Sénégal : le contrat aser sous le feu des tensions politiques
À Dakar, le contrat liant l’Agence sénégalaise d’électrification rurale (ASER) à l’entreprise espagnole AEE Power s’impose comme un symbole des divergences au sommet de l’État. Thierno Alassane Sall, président du parti La République des valeurs et député, dénonce une duplicité flagrante du parti Pastef, au pouvoir, sur ce dossier d’électrification rurale qui cristallise les tensions entre l’exécutif et une partie de la classe politique. Le choix des mots, inhabituel dans le langage parlementaire local, reflète l’ampleur des critiques portées.
Un projet d’électrification rurale au cœur des controverses
Ce marché, visant à raccorder des milliers de villages sénégalais au réseau électrique national, fait l’objet de vives polémiques. Les interrogations portent sur l’avancement réel des travaux, les fonds débloqués et la conformité des livraisons. Le dossier a pris une dimension politique lorsque des cadres de Pastef, avant leur arrivée au pouvoir, dénonçaient ce contrat comme un exemple de mauvaise gestion attribuable à l’ancien gouvernement.
Aujourd’hui, ces mêmes responsables doivent gérer cet héritage contractuel et honorer les engagements de l’État sénégalais envers le partenaire espagnol. C’est cette inversion de posture que Thierno Alassane Sall se plaît à souligner, mettant en lumière l’écart entre les promesses électorales et les actions actuelles.

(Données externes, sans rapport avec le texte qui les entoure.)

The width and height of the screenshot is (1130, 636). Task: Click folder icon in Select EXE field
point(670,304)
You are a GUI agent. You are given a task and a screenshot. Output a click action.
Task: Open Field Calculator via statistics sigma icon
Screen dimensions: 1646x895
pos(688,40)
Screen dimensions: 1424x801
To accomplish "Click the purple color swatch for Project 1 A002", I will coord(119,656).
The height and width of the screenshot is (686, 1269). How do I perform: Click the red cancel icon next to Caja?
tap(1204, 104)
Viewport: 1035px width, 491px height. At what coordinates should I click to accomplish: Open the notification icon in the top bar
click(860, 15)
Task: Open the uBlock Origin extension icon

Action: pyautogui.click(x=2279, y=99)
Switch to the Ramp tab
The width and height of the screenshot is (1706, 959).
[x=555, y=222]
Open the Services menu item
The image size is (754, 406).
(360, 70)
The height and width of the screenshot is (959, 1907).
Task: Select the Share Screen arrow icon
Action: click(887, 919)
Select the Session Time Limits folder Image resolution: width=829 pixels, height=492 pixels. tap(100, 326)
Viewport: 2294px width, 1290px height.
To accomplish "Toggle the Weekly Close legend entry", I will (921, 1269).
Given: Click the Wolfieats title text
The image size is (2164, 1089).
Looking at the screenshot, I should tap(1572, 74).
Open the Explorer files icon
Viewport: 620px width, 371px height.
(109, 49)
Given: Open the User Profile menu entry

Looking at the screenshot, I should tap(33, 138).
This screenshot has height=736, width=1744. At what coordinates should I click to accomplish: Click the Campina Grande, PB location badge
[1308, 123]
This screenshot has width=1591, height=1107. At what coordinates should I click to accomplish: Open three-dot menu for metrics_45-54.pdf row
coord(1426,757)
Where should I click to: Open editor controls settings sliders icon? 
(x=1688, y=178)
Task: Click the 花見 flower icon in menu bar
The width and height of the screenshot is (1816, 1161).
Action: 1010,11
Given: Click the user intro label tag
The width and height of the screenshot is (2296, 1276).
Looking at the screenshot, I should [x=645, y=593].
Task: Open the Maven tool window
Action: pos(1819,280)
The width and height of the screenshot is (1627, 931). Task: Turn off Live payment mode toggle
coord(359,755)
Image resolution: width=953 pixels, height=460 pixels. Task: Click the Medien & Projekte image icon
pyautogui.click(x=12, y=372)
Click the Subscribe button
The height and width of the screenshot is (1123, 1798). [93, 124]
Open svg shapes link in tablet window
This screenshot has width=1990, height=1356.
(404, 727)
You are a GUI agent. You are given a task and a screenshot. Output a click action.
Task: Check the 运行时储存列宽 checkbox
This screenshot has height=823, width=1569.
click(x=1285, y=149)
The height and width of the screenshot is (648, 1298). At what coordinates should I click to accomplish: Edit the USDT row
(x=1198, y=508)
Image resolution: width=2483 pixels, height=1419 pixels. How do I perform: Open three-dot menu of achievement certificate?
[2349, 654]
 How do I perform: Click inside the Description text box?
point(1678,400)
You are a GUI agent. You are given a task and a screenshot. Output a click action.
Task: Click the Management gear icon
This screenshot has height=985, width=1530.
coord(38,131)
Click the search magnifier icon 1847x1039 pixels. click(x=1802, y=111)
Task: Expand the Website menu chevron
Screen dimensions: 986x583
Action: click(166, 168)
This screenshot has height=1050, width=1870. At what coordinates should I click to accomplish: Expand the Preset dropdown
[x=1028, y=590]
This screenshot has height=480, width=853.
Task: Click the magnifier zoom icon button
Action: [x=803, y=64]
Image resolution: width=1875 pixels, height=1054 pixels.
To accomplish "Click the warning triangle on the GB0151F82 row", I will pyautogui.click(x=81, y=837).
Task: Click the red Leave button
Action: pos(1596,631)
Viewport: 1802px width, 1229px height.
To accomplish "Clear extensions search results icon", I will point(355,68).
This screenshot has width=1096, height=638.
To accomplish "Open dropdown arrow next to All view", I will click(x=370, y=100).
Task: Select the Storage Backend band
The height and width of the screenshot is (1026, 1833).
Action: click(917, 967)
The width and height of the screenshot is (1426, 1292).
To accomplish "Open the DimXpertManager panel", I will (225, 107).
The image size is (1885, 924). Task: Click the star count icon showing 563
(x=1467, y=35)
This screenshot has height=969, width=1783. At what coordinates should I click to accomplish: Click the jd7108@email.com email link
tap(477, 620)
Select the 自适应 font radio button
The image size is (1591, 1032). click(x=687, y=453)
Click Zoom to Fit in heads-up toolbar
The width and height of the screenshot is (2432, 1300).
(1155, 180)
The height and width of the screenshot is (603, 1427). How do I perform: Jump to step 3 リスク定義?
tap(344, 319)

Les accusations de Thierno Alassane Sall contre le pouvoir
Connu pour son intransigeance sur les questions énergétiques, l’ancien ministre de l’Énergie reproche au parti au pouvoir une incohérence entre ses discours passés et sa gestion présente. Il rappelle que Pastef avait promis des audits systématiques des contrats jugés opaques, mais observe une certaine retenue face à AEE Power. Selon lui, cette approche sélective des dossiers hérités menace la crédibilité de la promesse de rupture politique depuis mars 2024.
Thierno Alassane Sall critique également l’opacité entourant ce contentieux. L’absence de clarté sur les délais de résiliation, les pénalités encourues ou l’état des paiements déjà effectués alimente les doutes. Il exige une clarification devant l’Assemblée nationale, estimant que celle-ci est l’instance légitime pour arbitrer un litige engageant les finances publiques et la réputation internationale du Sénégal.
Enjeux stratégiques pour le Sénégal et ses partenaires
Au-delà des querelles politiques, le dossier ASER/AEE Power interroge l’avenir du secteur énergétique sénégalais. L’électrification rurale, financée à hauteur de plusieurs dizaines de milliards de francs CFA, est un levier essentiel pour réduire les disparités d’accès à l’électricité entre territoires. Une rupture brutale du contrat pourrait exposer le pays à des procédures d’arbitrage international onéreuses, à l’instar d’autres litiges du secteur extractif réglés devant le Cirdi ces dernières années.
Pour les investisseurs et bailleurs internationaux, la manière dont les nouvelles autorités sénégalaises gèrent ce différend servira d’indicateur. Une résolution transparente renforcerait la confiance des partenaires dans la souveraineté contractuelle du pays. À l’inverse, une gestion perçue comme politique risquerait d’augmenter le coût des futurs financements et de compliquer l’attractivité des appels d’offres dans le domaine de l’énergie.
Les déclarations de Thierno Alassane Sall surviennent alors que l’exécutif met en avant une politique de redevabilité ciblant les responsables de l’ancienne majorité. En pointant les contradictions supposées de Pastef sur AEE Power, l’opposant déplace le débat vers les pratiques actuelles du pouvoir. Les prochaines semaines seront déterminantes, notamment avec la publication éventuelle de documents par la commission compétente de l’Assemblée nationale et les prises de position officielles de l’ASER. Le député maintient sa demande d’une transparence totale sur ce dossier sensible.